Taking the next steps under the excessive deficit procedure

The Excessive Deficit Procedure (EDP) is the so-called “corrective arm” of the Stability and Growth Pact.

This Autumn Package presents the Commission’s recommendations for multi-year net expenditure paths to correct the excessive deficit for the eight Member States (Belgium, France, Hungary, Italy, Malta, Poland, Romania and Slovakia) that are currently subject to the EDP.

For most of these Member States, the corrective paths are based on the net expenditure paths that the Member State set out in their medium-term plans. This is in line with the strong emphasis placed on national ownership of fiscal commitments under the new economic governance framework.

In the absence of a plan or a recommendation on the medium-term plan, as is the case for Belgium and Hungary, the corrective path in the EDP recommendation is based on the Commission’s four-year reference trajectory, updated based on the most recent data.

The package also includes a report under Article 126(3) of the Treaty on the Functioning of the European Union for Austria and Finland which assesses the compliance of these Member States with the deficit criterion.

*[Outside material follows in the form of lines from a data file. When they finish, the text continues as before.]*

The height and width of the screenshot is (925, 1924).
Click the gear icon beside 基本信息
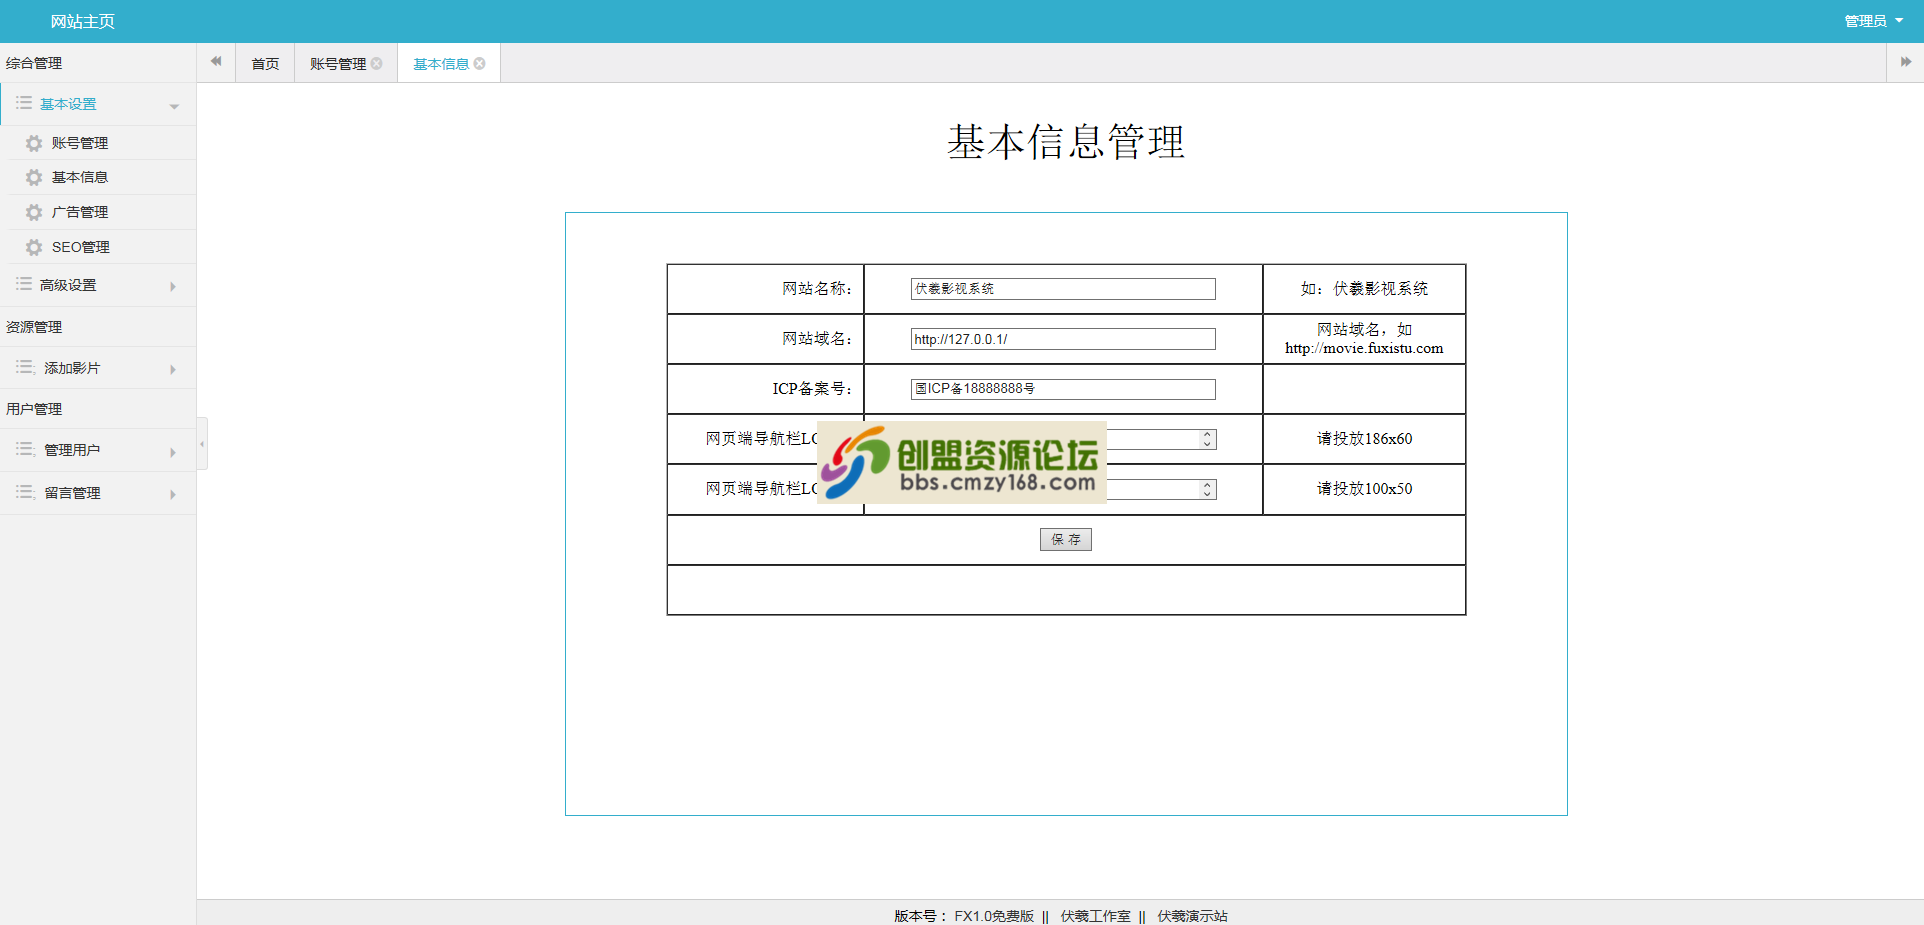(34, 178)
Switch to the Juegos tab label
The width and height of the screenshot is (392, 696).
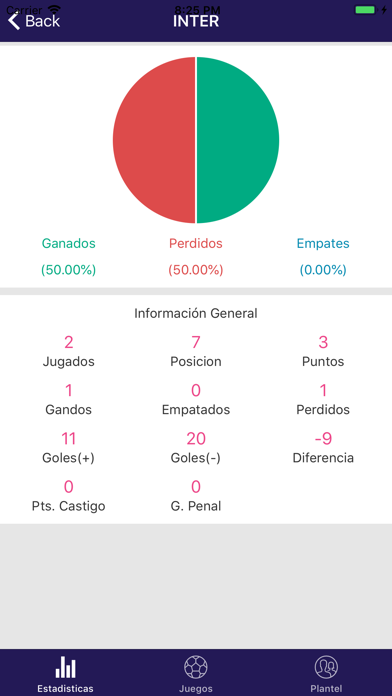[x=196, y=689]
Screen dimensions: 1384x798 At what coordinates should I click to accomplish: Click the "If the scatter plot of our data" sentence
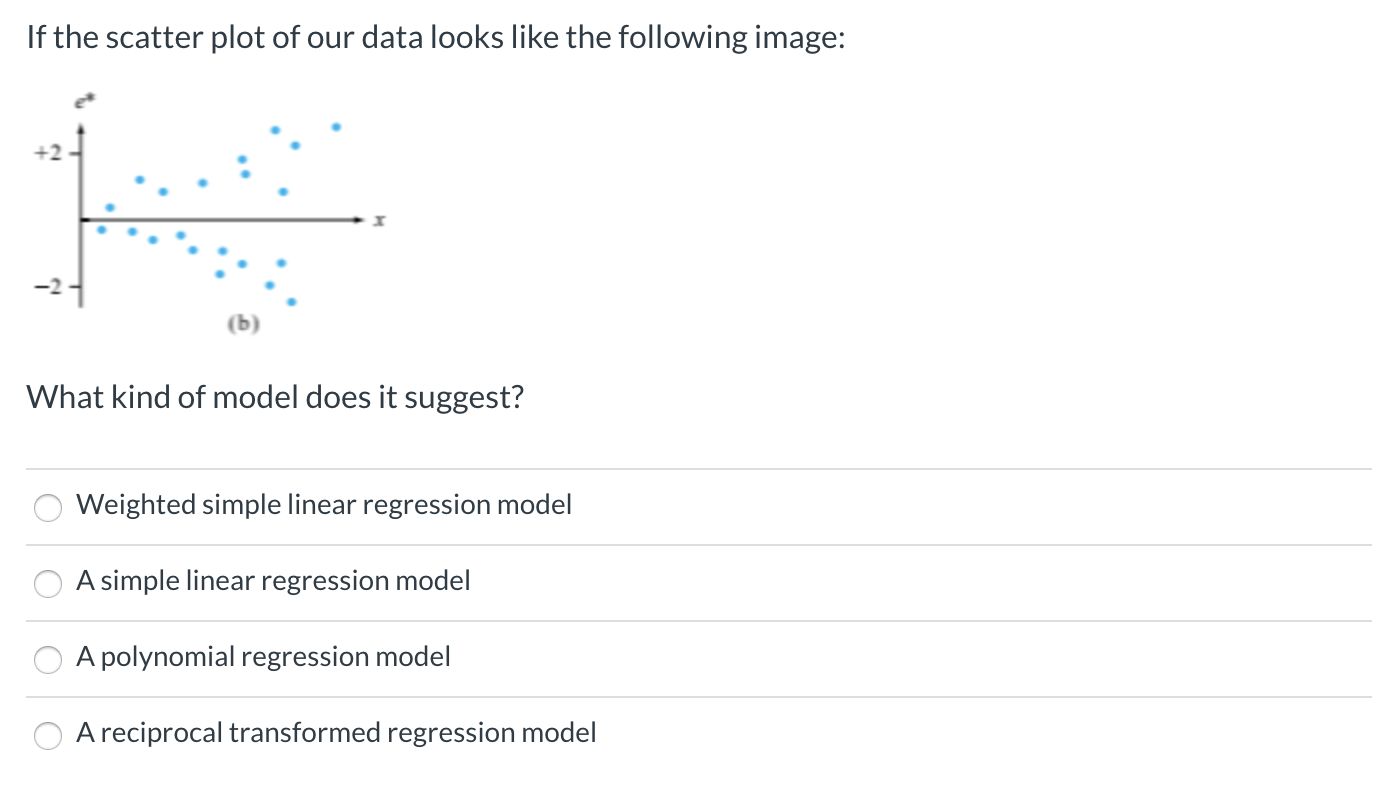pyautogui.click(x=436, y=38)
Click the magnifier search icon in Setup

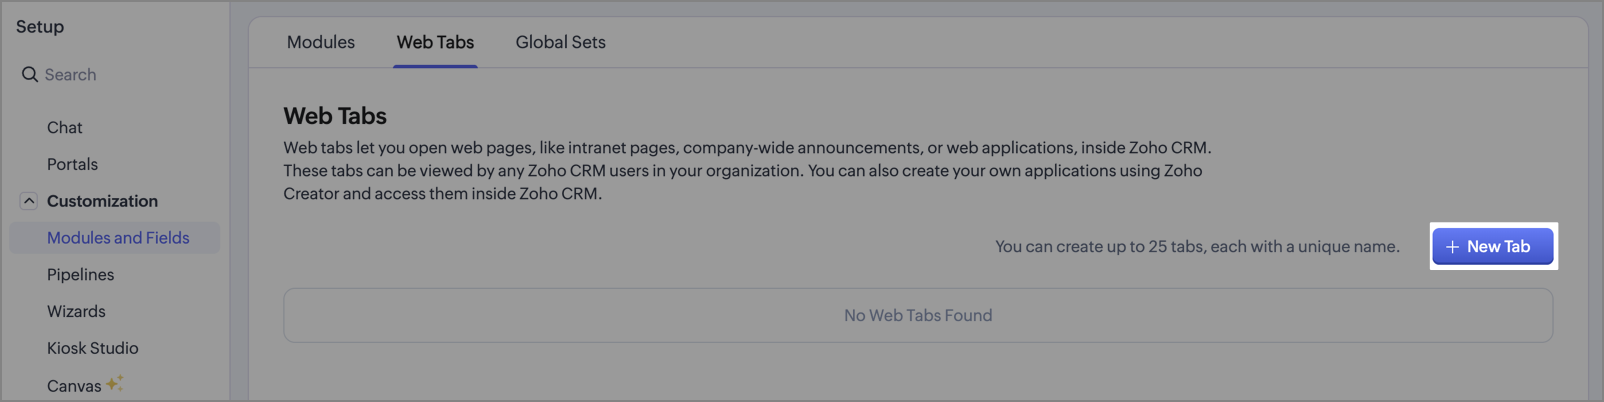tap(30, 75)
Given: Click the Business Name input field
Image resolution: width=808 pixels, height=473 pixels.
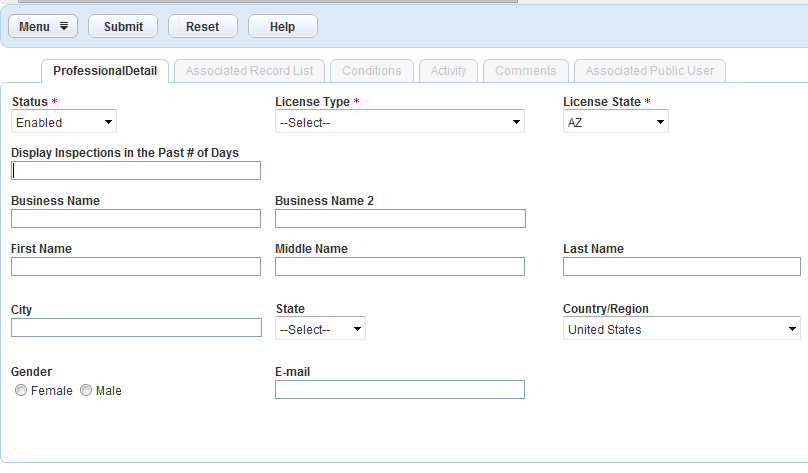Looking at the screenshot, I should tap(136, 219).
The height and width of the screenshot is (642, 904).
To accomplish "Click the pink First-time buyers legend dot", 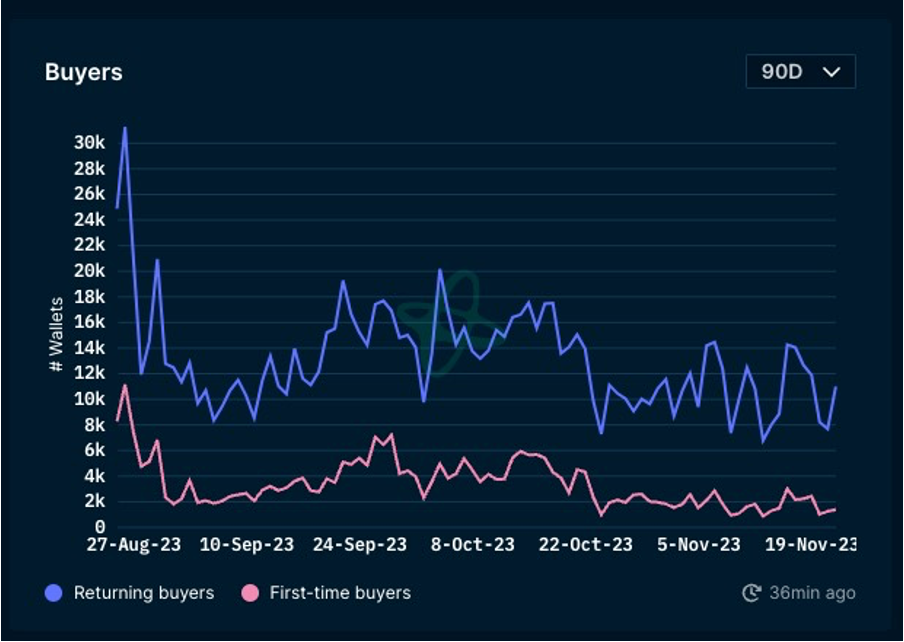I will (x=250, y=593).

Austria has reported a planned deficit above the 3% of GDP reference value in 2024 and the Commission forecast does not project a reduction below the 3% of GDP reference value in 2025 or 2026 under a no policy change assumption. The Commission will therefore consider to propose to the Council to establish that an excessive deficit exists in Austria. The Austrian authorities have expressed their intention to take the necessary action to bring the deficit below 3% in 2025. The Commission stands ready to assess new measures as soon as formally agreed by the government and sufficiently detailed.

In the case of Finland, which also reported a planned deficit over 3% of GDP for 2024, the Commission does not intend to propose opening an excessive deficit procedure, since the deficit is no longer projected to exceed the reference value already as from 2025 without additional policy measures.

Post-programme surveillance reports

The post-programme surveillance reports assess the economic, fiscal and financial situation of Member States that have benefited from financial assistance programmes (Cyprus, Greece, Ireland, Portugal and Spain), focusing on their repayment capacity. The reports conclude that all five Member States retain the capacity to repay their debt.

Next steps

The Council and the Eurogroup will now discuss the elements presented in the European Semester Autumn Fiscal Package.

Once the medium-term plans have been endorsed by the Council, the Commission will monitor whether Member States respect the commitments contained within those plans for the whole period covered by the plan. Member States will present annual progress reports to facilitate the effective monitoring and enforcement.

The Commission will present the second part of the European Semester Autumn Package, including the Annual Sustainable Growth Strategy, the euro area recommendation, the Alert Mechanism Report and the proposal for a Joint Employment Report, in the coming weeks.